BERLIN/BOCHUM. Der Regisseur Peter Stein hat heftige Kritik an den heute gängigen Inszenierungsformen an den deutschen Bühnen geübt. "Inzwischen kann ja am Theater jeder machen, was er will, aber in der ganzen Welt wird das deutsche Regietheater inzwischen verlacht", sagte Stein gestern in Berlin. Stein, der bis Mitte der 80er-Jahre die Berliner Schaubühne leitete, nimmt am Internationalen Literaturfestival in der Hauptstadt teil. Der "leidenschaftliche öffentliche Vorleser" liest Tschechows Erzählung "Eine langweilige Geschichte".

Das Katastrophale sei, so Stein weiter, dass in den vergangenen 15 Jahren aus dem deutschen Theater keine Schauspielernamen mehr hervorgegangen seien, "die sich auch nur annähernd messen können mit denen, die es davor gegeben hat", meinte der 70-Jährige. "Ich bin mir absolut bewusst, dass meine Generation diese Entwicklung losgetreten hat, ich selber auch, aber es ist irgendetwas geschehen, was ich nicht ganz verstehe."

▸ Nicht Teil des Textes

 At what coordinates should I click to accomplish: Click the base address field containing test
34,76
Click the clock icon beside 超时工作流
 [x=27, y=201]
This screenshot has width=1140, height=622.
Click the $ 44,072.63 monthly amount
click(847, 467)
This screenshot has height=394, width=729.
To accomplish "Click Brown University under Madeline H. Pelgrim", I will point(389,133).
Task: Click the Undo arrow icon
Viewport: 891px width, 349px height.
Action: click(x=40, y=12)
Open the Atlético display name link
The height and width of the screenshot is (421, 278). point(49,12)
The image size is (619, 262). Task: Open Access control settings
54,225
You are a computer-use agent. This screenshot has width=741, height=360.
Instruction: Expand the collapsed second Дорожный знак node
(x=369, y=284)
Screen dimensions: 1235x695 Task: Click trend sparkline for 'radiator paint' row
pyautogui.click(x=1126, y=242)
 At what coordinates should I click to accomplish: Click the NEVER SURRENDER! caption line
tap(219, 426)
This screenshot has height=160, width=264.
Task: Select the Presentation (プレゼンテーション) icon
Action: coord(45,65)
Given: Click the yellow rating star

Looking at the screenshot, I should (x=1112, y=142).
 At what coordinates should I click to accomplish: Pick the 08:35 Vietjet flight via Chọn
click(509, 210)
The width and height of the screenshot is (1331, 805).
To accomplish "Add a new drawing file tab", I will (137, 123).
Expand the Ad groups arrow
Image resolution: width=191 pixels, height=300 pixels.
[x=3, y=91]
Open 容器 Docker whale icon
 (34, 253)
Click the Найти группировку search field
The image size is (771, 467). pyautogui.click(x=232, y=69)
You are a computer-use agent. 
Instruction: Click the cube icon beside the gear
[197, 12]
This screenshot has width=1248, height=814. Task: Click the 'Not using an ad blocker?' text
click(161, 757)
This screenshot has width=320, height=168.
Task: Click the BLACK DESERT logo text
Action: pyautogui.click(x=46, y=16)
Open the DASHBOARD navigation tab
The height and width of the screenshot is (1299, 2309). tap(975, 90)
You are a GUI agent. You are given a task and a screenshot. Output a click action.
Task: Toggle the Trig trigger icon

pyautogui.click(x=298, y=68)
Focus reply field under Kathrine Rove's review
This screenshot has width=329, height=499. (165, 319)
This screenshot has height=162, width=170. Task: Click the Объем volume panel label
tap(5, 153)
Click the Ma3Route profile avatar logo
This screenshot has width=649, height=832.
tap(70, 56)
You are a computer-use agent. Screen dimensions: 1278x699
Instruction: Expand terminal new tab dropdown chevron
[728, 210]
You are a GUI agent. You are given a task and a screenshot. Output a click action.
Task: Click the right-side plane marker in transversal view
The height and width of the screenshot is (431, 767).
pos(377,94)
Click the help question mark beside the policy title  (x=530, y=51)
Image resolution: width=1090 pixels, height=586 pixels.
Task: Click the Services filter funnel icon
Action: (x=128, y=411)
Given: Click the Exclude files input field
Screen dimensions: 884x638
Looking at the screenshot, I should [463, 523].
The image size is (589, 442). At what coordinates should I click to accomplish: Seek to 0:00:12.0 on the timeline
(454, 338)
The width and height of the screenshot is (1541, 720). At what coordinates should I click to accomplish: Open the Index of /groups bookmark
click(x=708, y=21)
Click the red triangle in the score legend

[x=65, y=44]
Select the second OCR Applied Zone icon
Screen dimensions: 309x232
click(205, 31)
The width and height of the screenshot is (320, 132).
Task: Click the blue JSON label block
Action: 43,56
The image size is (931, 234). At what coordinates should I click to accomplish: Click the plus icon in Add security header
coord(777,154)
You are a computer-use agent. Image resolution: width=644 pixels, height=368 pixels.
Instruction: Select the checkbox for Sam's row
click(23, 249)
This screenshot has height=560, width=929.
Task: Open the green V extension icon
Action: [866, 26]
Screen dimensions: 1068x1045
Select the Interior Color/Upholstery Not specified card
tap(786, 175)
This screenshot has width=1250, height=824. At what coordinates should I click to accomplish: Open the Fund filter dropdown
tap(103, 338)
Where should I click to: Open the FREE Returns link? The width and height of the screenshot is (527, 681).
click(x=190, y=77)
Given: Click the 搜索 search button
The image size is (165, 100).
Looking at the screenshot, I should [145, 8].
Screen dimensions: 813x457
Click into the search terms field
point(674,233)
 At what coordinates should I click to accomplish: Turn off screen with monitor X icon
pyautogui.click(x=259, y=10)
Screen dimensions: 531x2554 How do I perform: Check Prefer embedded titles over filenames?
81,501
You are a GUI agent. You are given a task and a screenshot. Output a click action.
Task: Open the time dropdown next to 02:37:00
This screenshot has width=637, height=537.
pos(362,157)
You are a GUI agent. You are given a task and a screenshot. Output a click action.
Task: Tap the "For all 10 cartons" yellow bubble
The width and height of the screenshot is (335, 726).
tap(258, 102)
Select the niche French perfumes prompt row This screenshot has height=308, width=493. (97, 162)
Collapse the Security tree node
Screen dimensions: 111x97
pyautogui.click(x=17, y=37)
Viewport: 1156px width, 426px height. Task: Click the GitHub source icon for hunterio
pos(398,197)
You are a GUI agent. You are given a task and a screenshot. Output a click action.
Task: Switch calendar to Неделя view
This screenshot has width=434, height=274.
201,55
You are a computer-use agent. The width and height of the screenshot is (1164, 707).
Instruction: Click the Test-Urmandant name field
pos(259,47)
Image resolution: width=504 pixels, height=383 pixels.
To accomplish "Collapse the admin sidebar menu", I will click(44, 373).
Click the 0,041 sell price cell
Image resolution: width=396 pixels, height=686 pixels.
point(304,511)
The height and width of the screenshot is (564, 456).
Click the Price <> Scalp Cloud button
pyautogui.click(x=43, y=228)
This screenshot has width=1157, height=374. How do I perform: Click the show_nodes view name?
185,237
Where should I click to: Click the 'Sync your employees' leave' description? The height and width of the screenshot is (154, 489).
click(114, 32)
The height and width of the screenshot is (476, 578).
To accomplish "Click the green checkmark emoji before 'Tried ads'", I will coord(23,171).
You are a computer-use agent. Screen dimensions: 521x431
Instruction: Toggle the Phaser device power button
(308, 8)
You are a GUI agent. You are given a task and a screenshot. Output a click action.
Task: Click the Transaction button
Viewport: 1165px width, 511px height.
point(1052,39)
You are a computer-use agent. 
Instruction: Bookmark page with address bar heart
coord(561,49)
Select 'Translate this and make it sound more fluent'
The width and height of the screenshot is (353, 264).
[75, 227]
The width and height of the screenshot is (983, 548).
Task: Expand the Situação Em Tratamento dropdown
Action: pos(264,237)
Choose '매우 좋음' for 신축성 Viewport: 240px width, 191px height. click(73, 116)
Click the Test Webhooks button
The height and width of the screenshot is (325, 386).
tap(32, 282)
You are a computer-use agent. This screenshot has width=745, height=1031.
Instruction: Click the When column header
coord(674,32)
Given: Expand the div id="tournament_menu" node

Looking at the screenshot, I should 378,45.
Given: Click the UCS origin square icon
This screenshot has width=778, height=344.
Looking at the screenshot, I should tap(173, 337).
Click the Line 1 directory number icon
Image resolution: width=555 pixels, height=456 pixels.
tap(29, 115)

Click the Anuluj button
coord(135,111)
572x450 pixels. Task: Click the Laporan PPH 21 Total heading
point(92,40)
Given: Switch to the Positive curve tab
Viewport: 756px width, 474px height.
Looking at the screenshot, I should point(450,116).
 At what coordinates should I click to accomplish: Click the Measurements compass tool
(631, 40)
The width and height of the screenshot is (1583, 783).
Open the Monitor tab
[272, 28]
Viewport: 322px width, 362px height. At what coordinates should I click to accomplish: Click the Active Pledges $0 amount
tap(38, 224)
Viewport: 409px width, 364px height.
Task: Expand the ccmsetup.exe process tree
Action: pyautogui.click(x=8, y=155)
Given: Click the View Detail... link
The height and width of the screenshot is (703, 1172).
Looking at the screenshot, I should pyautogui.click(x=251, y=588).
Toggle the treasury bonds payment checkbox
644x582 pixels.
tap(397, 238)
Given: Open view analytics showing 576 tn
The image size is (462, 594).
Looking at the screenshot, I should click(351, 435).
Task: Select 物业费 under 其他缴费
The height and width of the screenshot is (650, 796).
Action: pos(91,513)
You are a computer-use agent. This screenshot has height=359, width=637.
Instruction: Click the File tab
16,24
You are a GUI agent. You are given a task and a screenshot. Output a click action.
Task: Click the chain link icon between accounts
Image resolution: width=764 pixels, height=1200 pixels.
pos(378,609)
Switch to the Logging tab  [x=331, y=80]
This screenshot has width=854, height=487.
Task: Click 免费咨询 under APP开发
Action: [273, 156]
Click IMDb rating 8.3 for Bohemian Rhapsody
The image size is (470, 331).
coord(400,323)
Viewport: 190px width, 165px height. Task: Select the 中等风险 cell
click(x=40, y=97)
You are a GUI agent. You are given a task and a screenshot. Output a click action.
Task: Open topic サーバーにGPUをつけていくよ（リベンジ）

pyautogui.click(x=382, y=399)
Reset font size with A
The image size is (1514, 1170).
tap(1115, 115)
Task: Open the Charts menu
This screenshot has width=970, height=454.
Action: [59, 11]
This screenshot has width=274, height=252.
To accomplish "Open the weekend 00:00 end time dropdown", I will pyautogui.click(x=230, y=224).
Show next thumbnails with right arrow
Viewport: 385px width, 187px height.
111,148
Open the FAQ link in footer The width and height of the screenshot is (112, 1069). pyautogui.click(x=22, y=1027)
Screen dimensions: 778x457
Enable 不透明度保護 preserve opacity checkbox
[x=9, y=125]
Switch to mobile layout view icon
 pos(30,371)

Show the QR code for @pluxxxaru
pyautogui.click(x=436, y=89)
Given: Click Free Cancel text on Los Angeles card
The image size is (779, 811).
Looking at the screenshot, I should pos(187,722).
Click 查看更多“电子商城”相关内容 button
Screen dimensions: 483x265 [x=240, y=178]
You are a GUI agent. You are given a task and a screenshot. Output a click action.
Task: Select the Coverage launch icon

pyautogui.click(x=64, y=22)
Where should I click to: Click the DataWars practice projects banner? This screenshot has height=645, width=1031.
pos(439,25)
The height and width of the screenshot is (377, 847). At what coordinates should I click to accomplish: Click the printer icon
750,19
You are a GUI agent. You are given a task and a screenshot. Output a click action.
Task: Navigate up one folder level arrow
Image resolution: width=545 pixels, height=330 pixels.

Heute hätten die Schauspieler "doch Angst, dass sie mit Scheiße beschmiert werden oder an der Rampe eine halbe Stunde lang wichsen müssen". Er sage den jungen Regisseuren immer wieder: "Seid vorsichtig: Wenn das unkonventionelle Theater - das Schönste, was es gibt - zur Konvention wird, seid ihr in einer Falle." Stein warnte: "Dem Theater bläst der Wind ins Gesicht. Wir müssen uns doch gegen eine vollständige Verdummungsstrategie in der Gesellschaft stemmen." Das könne nicht dadurch geschehen, dass sich der Regisseur am Theater beispielsweise als Autor über Shakespeare stellt. Insofern teile er die harschen Worte seines Kollegen Claus Peymann über "Regiemarionetten" und das drohende Ende der deutschen Theaterkultur.

Peymann hatte am Rande der Ruhr-Triennale kritisiert: "Am Theater fehlt es heute vielen Regiemarionetten an Mut zu psychologisch ausgefeilten Charakteren und sorgfältig erzählten Geschichten." Stattdessen biederten sie sich mit heruntergeratterten Texten an die Sehgewohnheiten des Fernsehens an. "In 55 Minuten ist eine ,Emilia Galotti' nicht zu spielen, und ein verrappter ,Othello' ist kein ,Othello'." In dem Tempo könne sich niemand mit der Psyche der Figuren befassen. "Qualität ist Zeit, Stille, eine echte Geschichte und politische Subversivität." Wenn Regisseure dies aus Mangel an Selbstbewusstsein aufgäben, gäben sie das Wesentliche des Theaters auf. "Von den 300 Uraufführungen pro Jahr gehört die Hälfte in den Papierkorb, unerbittlich", sagte Peymann.